By Matthew Russell Lee
UNITED NATIONS, April 5 -- The day after the acting chief of Somalia's mission to the UN told Inner City Press that his country's Transitional Federal Government has given approval to, and gets prior notification of US drone strikes against Al Shabaab, Inner City Press asked US Ambassador Susan Rice about it.
Rice said she wouldn't comment on intelligence matters, but that the US remains "extremely focused" on Al Shabaab. Transcript below.
The Obama administration's use of drones has been a matter of controversy not only in Pakistan, which is serving on the UN Security Council with the US, but also in Yemen, whose human rights minister says she has complained to the US about particular killings of civilians.
The acting chief of Somalia's mission, Omar Jamal, is in fact neither the Permanent Representative nor Deputy Permanent Representative -- both, Jamal told Inner City Press, are away on business. But Jamal made his comments about US drones on camera, reiterating that he spoke for the TFG.

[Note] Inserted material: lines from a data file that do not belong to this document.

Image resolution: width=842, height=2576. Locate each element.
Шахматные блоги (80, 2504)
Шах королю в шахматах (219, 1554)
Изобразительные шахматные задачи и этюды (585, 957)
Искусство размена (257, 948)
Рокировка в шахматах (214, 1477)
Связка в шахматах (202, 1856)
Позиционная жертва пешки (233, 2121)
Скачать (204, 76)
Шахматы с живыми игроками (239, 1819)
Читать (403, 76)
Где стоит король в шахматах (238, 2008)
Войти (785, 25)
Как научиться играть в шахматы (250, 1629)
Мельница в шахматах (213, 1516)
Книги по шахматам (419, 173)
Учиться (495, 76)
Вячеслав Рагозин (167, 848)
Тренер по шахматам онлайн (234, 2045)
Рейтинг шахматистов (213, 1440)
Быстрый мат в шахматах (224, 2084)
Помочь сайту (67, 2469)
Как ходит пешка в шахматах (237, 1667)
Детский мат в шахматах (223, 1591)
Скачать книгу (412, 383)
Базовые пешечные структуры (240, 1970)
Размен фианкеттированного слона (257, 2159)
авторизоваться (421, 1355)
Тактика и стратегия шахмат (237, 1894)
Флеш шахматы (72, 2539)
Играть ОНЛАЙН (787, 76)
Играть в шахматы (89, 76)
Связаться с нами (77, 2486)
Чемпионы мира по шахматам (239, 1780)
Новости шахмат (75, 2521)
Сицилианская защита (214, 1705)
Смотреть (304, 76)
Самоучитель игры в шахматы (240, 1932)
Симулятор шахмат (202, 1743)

Last month when Amnesty International issued a report on executions, Inner City Press asked AI's representative to the UN about US drone strikes, as rationalized by Attorney General Eric Holder, and the response was that the US strikes are not viewed as judicial executions.
Inner City Press was told that the US State Department's legal department might be responding but has yet to see such a response. Once aware of one, it will be published.
Meanwhile, the head of UN Peacekeeping Herve Ladsous proposed in a closed door session of the UN Special Committee on Peacekeeping that the UN start using surveillance drones, as exclusively reported by Inner City Press then subsequently confirmed by the UN.
A member of this C-34 Committee tells Inner City Press the word is that Ladsous, the fourth Frenchman in a row at the top of UN Peacekeeping, already has a French company, Thales, in mind. Watch this site.
From the US Mission transcript:
Inner City Press: Yesterday the Somali mission's first secretary, Omar Jamal, held a press conference, among other things here. And he said that his government, the TFG, has given permission to the U.S. to use unmanned aerial vehicles or drones to make strikes in Somalia fighting Al Shabaab. So it seems sort of-I wanted to know, is that the case? And what is the U.S.'s role itself-I understand, in your national capacity-in actually fighting Al Shabaab who has claimed credit for this national theater bombing?
Ambassador Rice: I'm not going to get into matters that relate to intelligence. I will say that the United States has been and remains extremely focused-as do all members of the international community-on combating the terrorist threat that Al Shabaab poses, as an active threat not only to Somali but to the people of the region and beyond, in particular, given its active affiliation with Al Qaeda. So we'll continue to work with partners in Somalia and beyond to deal effectively with the Al Shabaab threat.